Mice were sacrificed and all lobes of lungs, except the left, were collected. Lungs were injected with digestion buffer consisting of 0.2 U/ml Liberase DL (Roche) and 10 µg/ml DNase (Sigma-Aldrich) in HBSS (without Ca2+/Mg2+). Lungs were minced using razor blades and incubated with digestion buffer for 25 min at 37°C. Digestion was stopped by adding EDTA to 10 mM and 2% FBS in RPMI, and tissue was crushed onto 70-µm cell strainers (BD).

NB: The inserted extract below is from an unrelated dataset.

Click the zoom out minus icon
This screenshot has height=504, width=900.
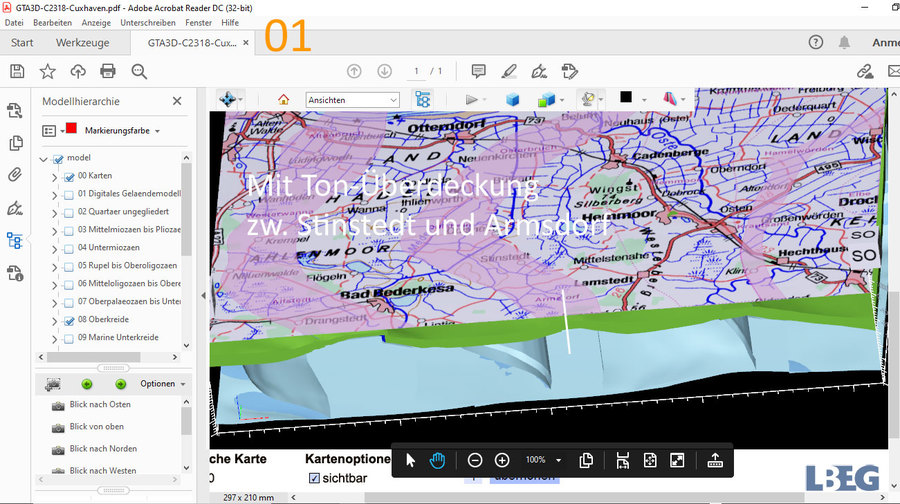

Cells were treated with ammonium chloride buffer (150 mM NH4Cl, 10 mM KHCO3, and 100 µM EDTA) to lyse erythrocytes. Cells were incubated with 10 µg/ml anti–mouse CD16/32 (clone 93; eBioscience) to block Fc receptors before staining with PE anti–Siglec-F (E50; BD) and APC anti–Ly-6G (1A8; BioLegend). Viability was determined by adding 50 µl/ml 7-aminoactinomycin D solution (BD) or 0.5 µg/ml DAPI. Cells were analyzed using a FACSort cytometer (BD) equipped with CellQuest software (BD). Further analysis was performed using FlowJo software (Tree Star).
Bar graphs are plotted as means plus the standard error of the mean using Prism 5 software (GraphPad Software). Where individual mice are plotted, horizontal bars represent the mean. Student’s t test was used to evaluate the statistical significance of differences between groups.
Online supplemental material.
Videos 1 and 2 show eosinophil migration toward C. elegans. Video 3 shows human eosinophil migration toward C. elegans. Video 4 shows control and PT-treated eosinophil migration toward C. elegans. Video 5 shows wild-type and Alox5−/− eosinophil migration toward C. elegans.
We thank Jakob von Moltke and Sebastian Peck for technical assistance, Creg Darby for helpful discussions, James Lee, Cynthia Kenyon, Todd A. Ciche, Axel Bethke, and Iqbal Hamza for advice and reagents. Some strains were provided by the Caenorhabditis Genetics Center, which is funded by National Institutes of Health (NIH) Office of Research Infrastructure Programs (P40 OD010440). Access to imaging equipment and analysis software was provided by the Biological Imaging Development Center at the University of California, San Francisco, which is funded in part by the Sandler Asthma Basic Research Center.
This work was supported by NIH grants GM-23547 and GM-57411 (to S.D. Rosen), P01 HL024136 (to M.F. Krummel), and AI-26918 and AI-30663 (to R.M. Locksley).
The authors declare no competing financial interests.